I found this very interesting. I recently renewed my membership to the ANA after a many-year absence, and for the first time I decided to take advantage of the Numismatist online archives. I've been going through and reading some of the copies from the 19th century and some of what's in those early editions is fascinating! For example, I found this one statement by the original writer of his disdain for collecting series by dates. I quote in full: "We have frequent calls for the U.S. series of dates. We have our own good reasons for not collecting a series of dates. We believe in collecting only distinct varieties. The field is large enough and replete with a vast variety of beautiful and interesting designs and we see no necessity of a collector spending his time and money over an interminable series of dates. Stop the foolishness. If you want varieties we have them; don't ask us for dates for we are not in the fruit business." The Numismatist, January/February 1889, Pg. 11 Thing have certainly changed since then.

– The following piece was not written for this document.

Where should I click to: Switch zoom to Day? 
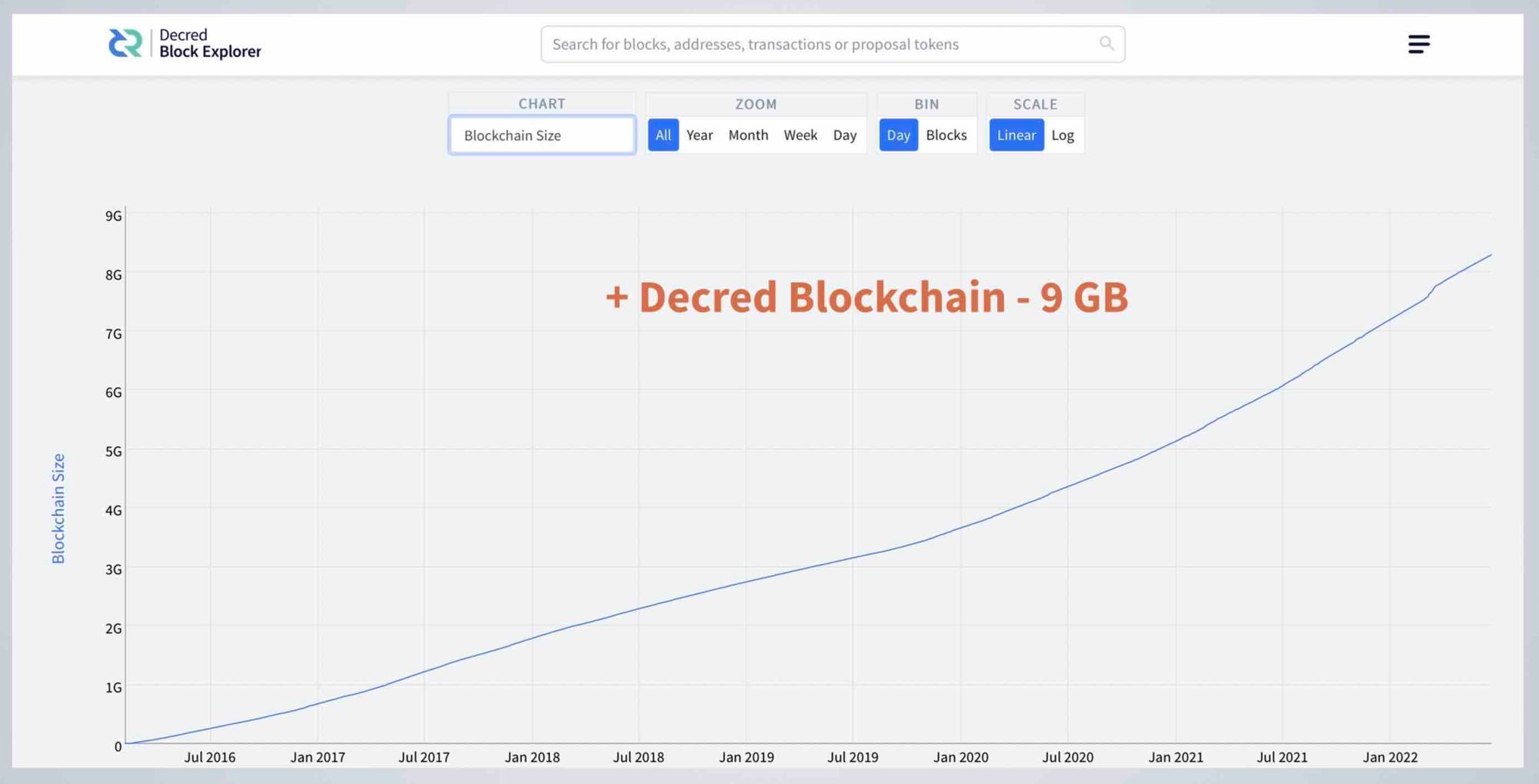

This is probably true of every collecting area. First it begins with "just get one of each", then as more and more folks start competing to have the best collection, more and more minute details are deemed collectible, even to the extent of collecting the mistakes that were made!
There are still plenty of collectors who do not collect by date and mint. Lots of them in fact, just one kind are known as Type Collectors. Then you also have people who collect like I used to, I was never a date/mint collector either. I used to collect coins just because I happened to like that specific coin, regardless of what date, mint, or even what denomination it was. And when I stopped collecting US coins and switched over to world coinage, the degree of my eclectic collecting actually increased. But I will grant you that in today's world the majority of collectors are date/mint collectors. Just not all of them.

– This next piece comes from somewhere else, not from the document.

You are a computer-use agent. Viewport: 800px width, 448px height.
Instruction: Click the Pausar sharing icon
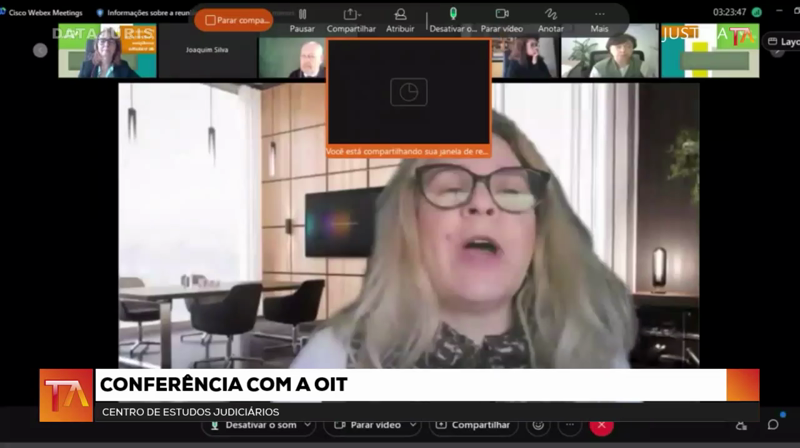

Personally, I just collect by date. There are very few series where a full date/mintmark set are within an acceptable financial range. But I agree that most collectors today are date/mint. Of course the introduction of the original whitman coin folders probably set the precedent for many.
More than you might think. Notice the date of the article, 1888. That was five years years before Augustus Heation published his book on Mintmarks. Until that time pretty much no one paid any attention to mintmarks, and for the most part no one even knew what date and mintmark combinations existed. Even then collecting by date and mint did not become popular until the introduction of coin folders in the 1930's.
“...don’t ask us for dates for we are not in the fruit business” I love this. I wish more advertisements today had this kind of wit.
Early US collectors often didn't know about mintmarks, either. The ones that did collect by date often ignored mintmarks. When collectors did save coins by date, Proofs were often saved because they were the "nicest" ones for the date. Really, its a miracle anything before the 1890's survived in MS condition.
That is interesting. If you'll allow me some rampant speculation, I would imagine it was the old Wayte Raymond "penny boards" of the 1930s (the forerunners of today's folders and albums) which put date-and-mint collecting on the map, though there were certainly people trying to put together date sets of large cents in the 19th century. Edit- oho, I see @Conder101 already touched on this.